### [WORK TO BE COMPLETED]
For the entries below, say how many lines include the word "will" and add nothing else.

§ §

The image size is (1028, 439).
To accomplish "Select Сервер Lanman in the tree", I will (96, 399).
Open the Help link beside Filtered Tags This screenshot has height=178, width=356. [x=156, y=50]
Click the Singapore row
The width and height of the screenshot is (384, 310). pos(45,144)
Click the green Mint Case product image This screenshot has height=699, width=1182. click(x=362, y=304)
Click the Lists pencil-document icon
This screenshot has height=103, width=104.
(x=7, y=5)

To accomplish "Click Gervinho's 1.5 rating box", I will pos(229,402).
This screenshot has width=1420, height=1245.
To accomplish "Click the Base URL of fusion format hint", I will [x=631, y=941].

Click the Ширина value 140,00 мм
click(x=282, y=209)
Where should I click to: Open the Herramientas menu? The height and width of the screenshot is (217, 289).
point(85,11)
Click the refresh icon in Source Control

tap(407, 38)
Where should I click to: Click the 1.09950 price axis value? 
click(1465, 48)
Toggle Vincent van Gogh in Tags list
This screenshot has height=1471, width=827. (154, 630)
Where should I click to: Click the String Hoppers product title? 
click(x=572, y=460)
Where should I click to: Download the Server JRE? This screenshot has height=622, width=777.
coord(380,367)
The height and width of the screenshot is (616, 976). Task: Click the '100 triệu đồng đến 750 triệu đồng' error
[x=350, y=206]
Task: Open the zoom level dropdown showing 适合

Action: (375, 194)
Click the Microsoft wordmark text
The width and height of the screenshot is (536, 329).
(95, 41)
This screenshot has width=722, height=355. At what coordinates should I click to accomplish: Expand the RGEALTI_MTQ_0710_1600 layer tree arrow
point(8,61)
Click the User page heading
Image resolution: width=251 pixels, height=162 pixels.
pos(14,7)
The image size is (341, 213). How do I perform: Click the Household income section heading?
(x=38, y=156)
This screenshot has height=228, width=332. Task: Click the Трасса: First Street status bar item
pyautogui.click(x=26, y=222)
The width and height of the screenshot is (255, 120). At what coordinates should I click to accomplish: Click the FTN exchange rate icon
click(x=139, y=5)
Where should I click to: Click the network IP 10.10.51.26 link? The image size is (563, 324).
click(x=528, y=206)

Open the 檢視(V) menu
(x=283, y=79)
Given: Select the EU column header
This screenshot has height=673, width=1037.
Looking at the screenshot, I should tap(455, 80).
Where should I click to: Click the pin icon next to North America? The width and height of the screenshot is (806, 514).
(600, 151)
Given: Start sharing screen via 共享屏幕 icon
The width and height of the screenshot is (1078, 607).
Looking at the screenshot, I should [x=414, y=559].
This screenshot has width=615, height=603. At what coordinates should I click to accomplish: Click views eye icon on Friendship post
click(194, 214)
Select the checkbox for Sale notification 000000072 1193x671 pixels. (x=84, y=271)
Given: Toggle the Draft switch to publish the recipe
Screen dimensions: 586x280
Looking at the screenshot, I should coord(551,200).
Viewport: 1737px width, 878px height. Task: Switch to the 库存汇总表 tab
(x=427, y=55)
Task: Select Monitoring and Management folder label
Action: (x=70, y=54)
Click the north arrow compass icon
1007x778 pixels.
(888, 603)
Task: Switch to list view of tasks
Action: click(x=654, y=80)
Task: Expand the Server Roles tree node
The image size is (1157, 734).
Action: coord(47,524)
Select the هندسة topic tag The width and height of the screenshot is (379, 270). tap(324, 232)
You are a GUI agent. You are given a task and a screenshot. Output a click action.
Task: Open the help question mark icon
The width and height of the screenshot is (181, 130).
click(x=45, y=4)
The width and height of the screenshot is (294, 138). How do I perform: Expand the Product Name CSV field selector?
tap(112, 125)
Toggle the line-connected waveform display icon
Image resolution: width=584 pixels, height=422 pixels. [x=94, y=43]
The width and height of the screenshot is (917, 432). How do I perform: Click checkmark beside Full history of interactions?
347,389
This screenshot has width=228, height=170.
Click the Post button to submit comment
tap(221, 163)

§ §

### [ANSWER TO THIS TASK]
3